Provided records =

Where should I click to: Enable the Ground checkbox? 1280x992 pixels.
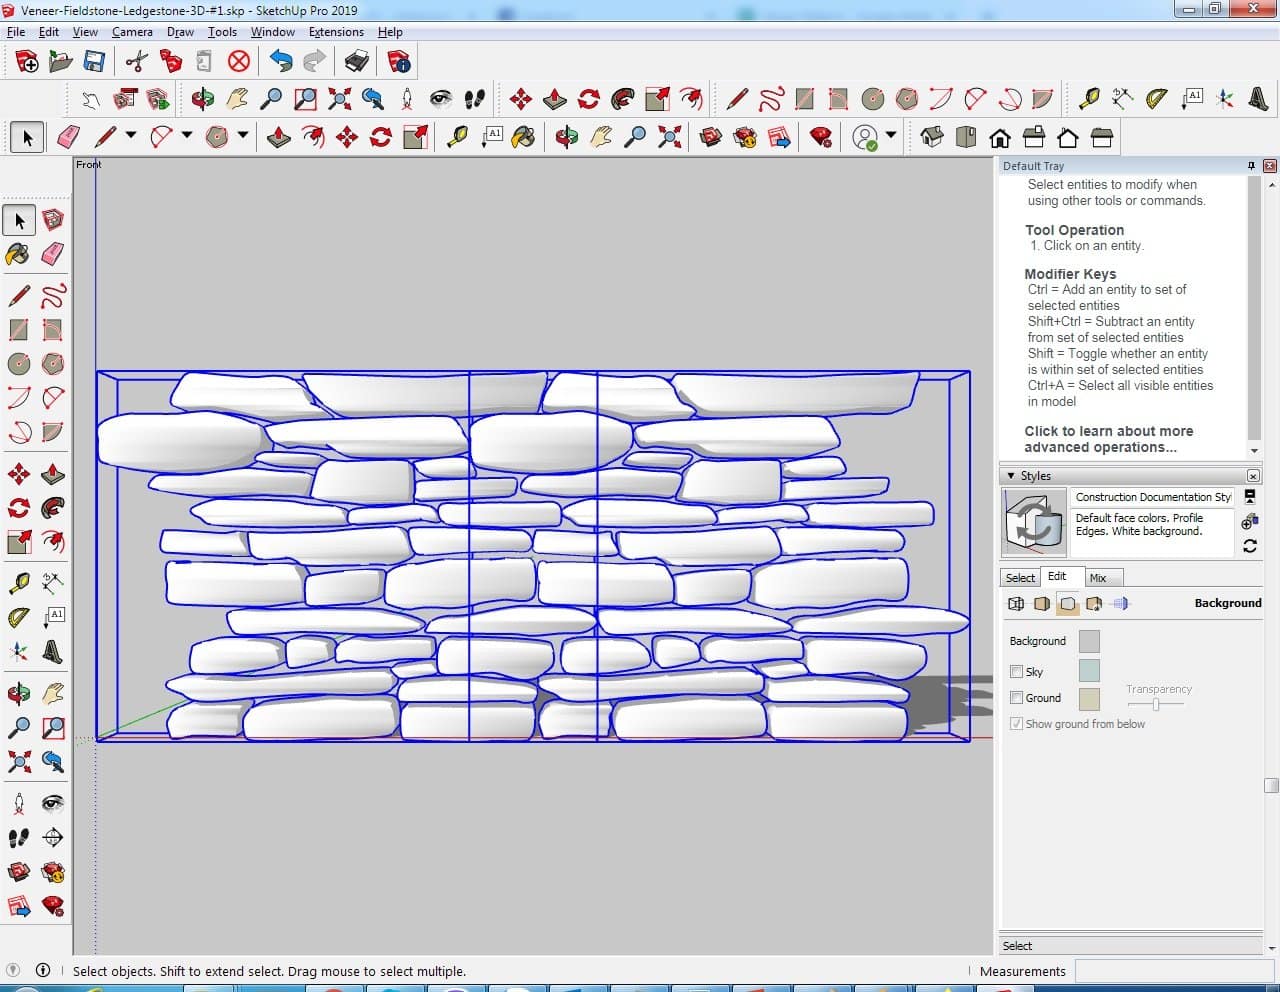[x=1017, y=698]
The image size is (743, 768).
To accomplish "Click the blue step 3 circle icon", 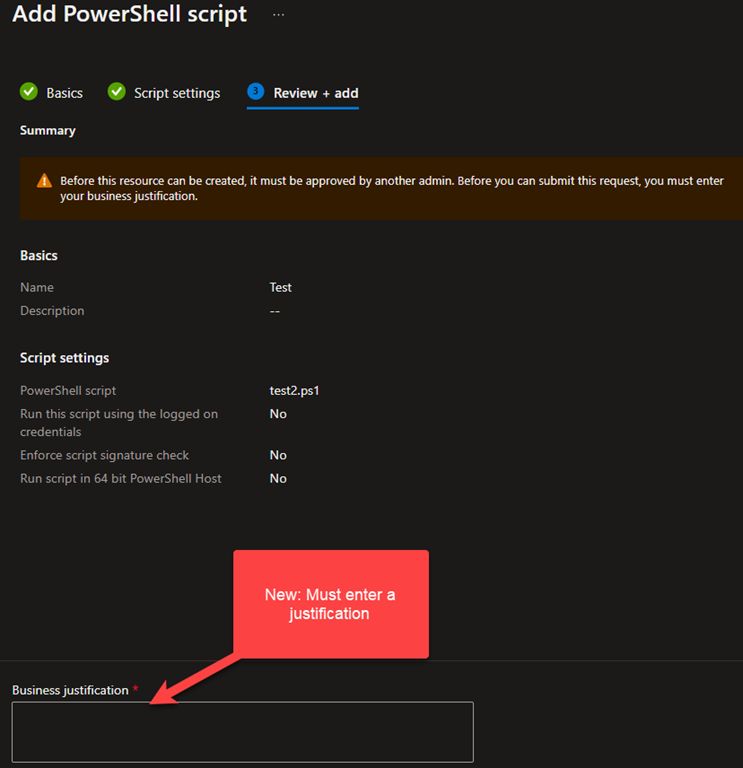I will pos(256,92).
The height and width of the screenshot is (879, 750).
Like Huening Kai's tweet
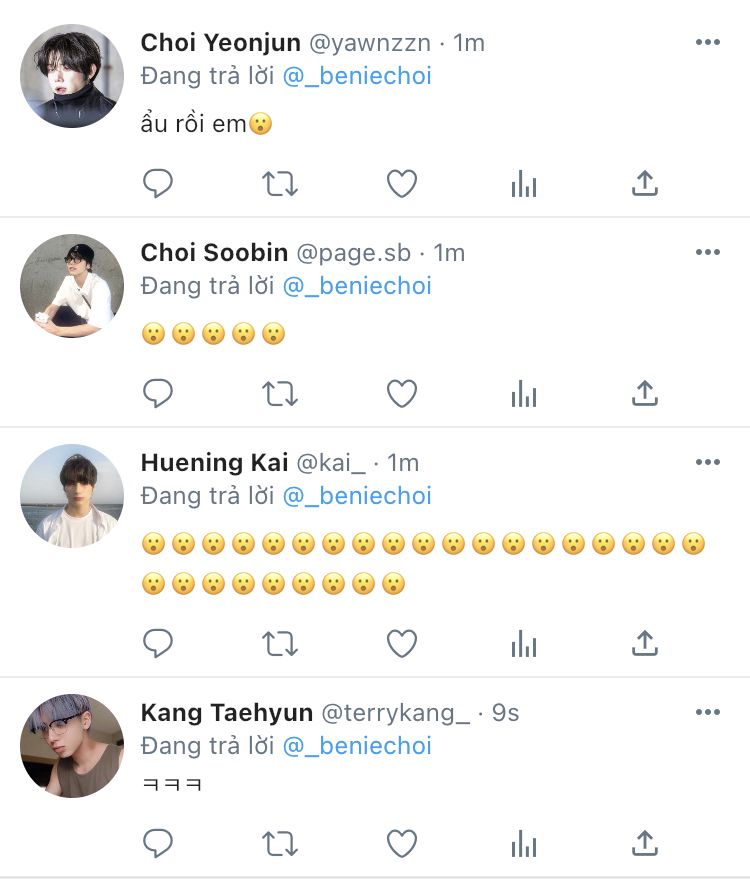(402, 643)
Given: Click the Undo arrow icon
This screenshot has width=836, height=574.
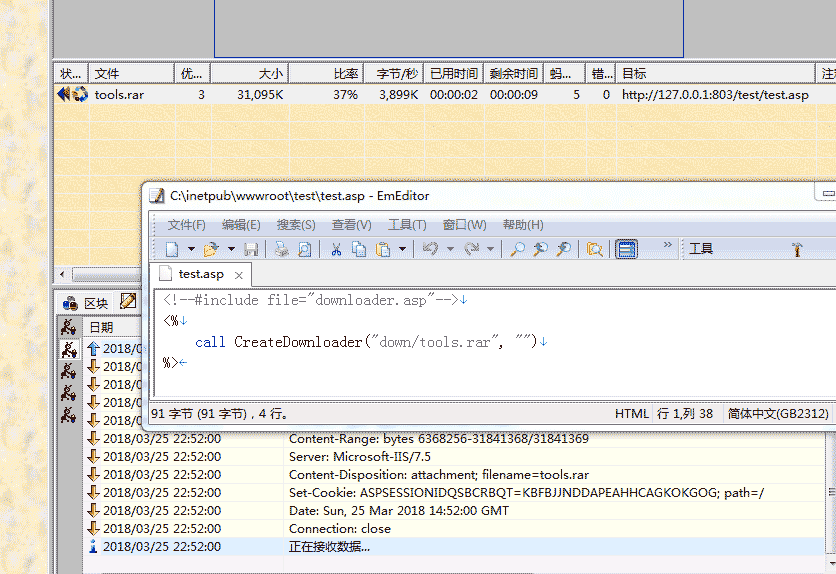Looking at the screenshot, I should point(428,250).
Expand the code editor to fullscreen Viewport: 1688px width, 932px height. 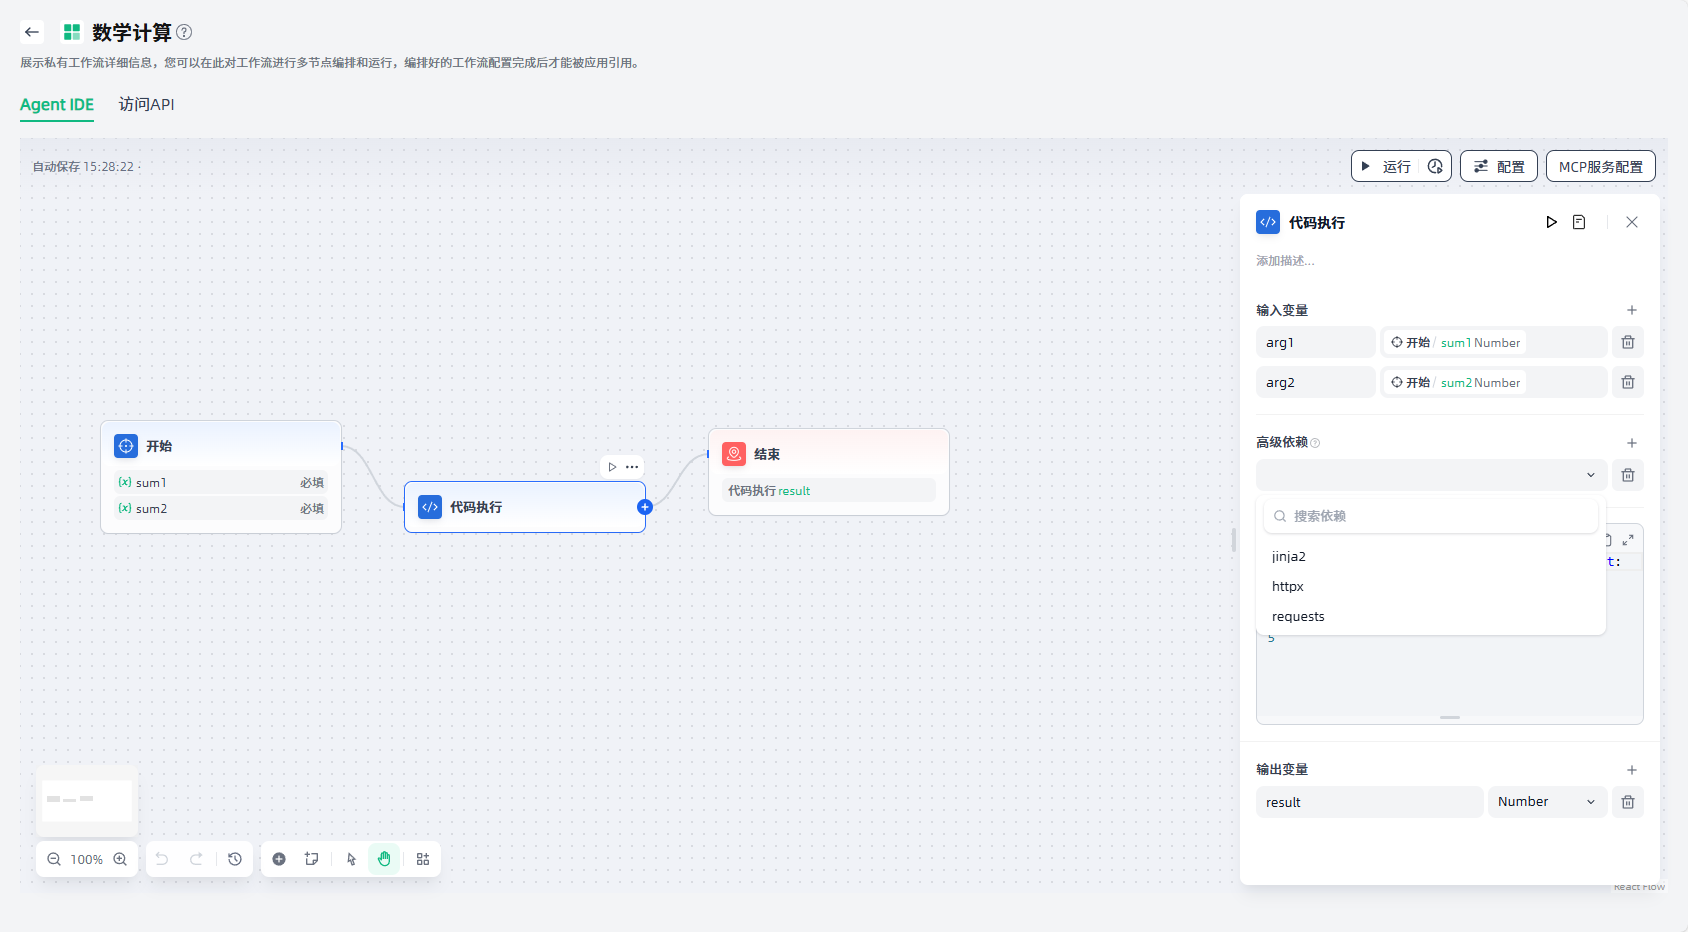(1627, 540)
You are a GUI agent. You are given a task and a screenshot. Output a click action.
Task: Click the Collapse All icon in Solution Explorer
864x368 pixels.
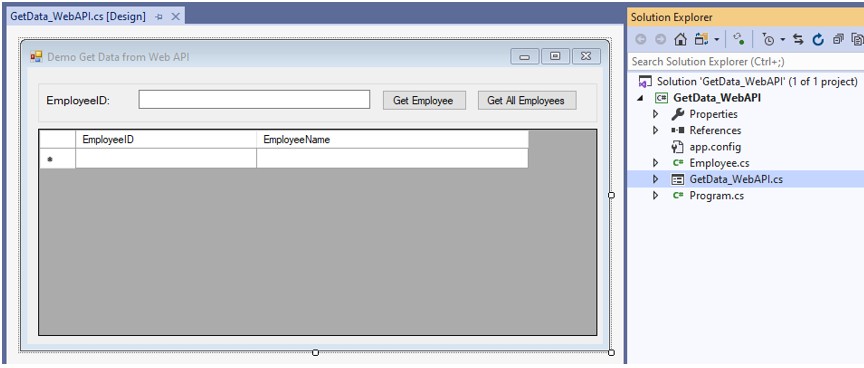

What to produce = Copy out the lines of the entries from the one containing "You are a GUI" through the end of the entries, keeping every character unchanged and leaving out the pictures.

Written solution =
You are a GUI agent. You are given a task and a screenshot. Output a click action.
Task: Click the Collapse All icon in Solution Explorer
864x368 pixels.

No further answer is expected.